Target pointing data
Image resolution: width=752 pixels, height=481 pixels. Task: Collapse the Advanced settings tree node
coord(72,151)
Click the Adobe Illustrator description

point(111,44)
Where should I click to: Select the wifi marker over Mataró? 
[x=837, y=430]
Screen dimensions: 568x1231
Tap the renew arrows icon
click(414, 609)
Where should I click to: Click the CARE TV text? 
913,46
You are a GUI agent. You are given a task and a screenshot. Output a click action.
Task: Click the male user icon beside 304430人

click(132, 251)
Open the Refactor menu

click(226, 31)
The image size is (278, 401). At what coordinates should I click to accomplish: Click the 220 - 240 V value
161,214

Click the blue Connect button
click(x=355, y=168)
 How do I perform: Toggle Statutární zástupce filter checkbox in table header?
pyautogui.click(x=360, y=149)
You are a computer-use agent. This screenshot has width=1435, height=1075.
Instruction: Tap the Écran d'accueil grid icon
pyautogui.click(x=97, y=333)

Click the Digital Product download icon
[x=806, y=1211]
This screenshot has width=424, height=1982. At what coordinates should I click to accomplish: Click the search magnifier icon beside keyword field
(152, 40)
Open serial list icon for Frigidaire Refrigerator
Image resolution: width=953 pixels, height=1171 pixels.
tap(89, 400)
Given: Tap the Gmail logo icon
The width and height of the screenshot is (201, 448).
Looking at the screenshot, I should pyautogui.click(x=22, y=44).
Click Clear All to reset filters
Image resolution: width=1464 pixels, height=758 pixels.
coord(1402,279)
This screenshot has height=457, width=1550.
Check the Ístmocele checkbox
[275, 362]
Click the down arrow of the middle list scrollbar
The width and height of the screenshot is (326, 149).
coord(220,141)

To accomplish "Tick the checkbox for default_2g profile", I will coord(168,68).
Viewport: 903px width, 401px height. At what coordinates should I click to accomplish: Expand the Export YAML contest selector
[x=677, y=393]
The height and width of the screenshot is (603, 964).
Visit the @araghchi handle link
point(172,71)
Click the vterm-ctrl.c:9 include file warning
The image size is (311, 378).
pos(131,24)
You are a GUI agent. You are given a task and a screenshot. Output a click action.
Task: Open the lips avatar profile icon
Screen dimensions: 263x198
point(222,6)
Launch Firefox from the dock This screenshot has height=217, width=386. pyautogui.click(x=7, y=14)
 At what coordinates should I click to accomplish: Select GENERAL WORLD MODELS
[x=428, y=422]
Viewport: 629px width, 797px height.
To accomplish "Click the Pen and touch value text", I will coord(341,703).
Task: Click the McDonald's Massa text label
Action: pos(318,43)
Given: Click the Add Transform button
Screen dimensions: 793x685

EXERCISE TASK>
Retype all of the entries above line for line, changing nothing.

EXERCISE OUTPUT>
Image resolution: width=752 pixels, height=481 pixels. Task: Collapse the Advanced settings tree node
coord(72,151)
Click the Adobe Illustrator description

point(111,44)
Where should I click to: Select the wifi marker over Mataró? 
[x=837, y=430]
Screen dimensions: 568x1231
Tap the renew arrows icon
click(414, 609)
Where should I click to: Click the CARE TV text? 
913,46
You are a GUI agent. You are given a task and a screenshot. Output a click action.
Task: Click the male user icon beside 304430人

click(132, 251)
Open the Refactor menu

click(226, 31)
The image size is (278, 401). At what coordinates should I click to accomplish: Click the 220 - 240 V value
161,214

Click the blue Connect button
click(x=355, y=168)
 How do I perform: Toggle Statutární zástupce filter checkbox in table header?
pyautogui.click(x=360, y=149)
You are a computer-use agent. This screenshot has width=1435, height=1075.
Instruction: Tap the Écran d'accueil grid icon
pyautogui.click(x=97, y=333)

Click the Digital Product download icon
[x=806, y=1211]
This screenshot has width=424, height=1982. At what coordinates should I click to accomplish: Click the search magnifier icon beside keyword field
(152, 40)
Open serial list icon for Frigidaire Refrigerator
Image resolution: width=953 pixels, height=1171 pixels.
tap(89, 400)
Given: Tap the Gmail logo icon
The width and height of the screenshot is (201, 448).
Looking at the screenshot, I should pyautogui.click(x=22, y=44).
Click Clear All to reset filters
Image resolution: width=1464 pixels, height=758 pixels.
coord(1402,279)
This screenshot has height=457, width=1550.
Check the Ístmocele checkbox
[275, 362]
Click the down arrow of the middle list scrollbar
The width and height of the screenshot is (326, 149).
coord(220,141)

To accomplish "Tick the checkbox for default_2g profile", I will coord(168,68).
Viewport: 903px width, 401px height. At what coordinates should I click to accomplish: Expand the Export YAML contest selector
[x=677, y=393]
The height and width of the screenshot is (603, 964).
Visit the @araghchi handle link
point(172,71)
Click the vterm-ctrl.c:9 include file warning
The image size is (311, 378).
pos(131,24)
You are a GUI agent. You are given a task and a screenshot. Output a click action.
Task: Open the lips avatar profile icon
Screen dimensions: 263x198
point(222,6)
Launch Firefox from the dock This screenshot has height=217, width=386. pyautogui.click(x=7, y=14)
 At what coordinates should I click to accomplish: Select GENERAL WORLD MODELS
[x=428, y=422]
Viewport: 629px width, 797px height.
To accomplish "Click the Pen and touch value text", I will coord(341,703).
Task: Click the McDonald's Massa text label
Action: pos(318,43)
Given: Click the Add Transform button
Screen dimensions: 793x685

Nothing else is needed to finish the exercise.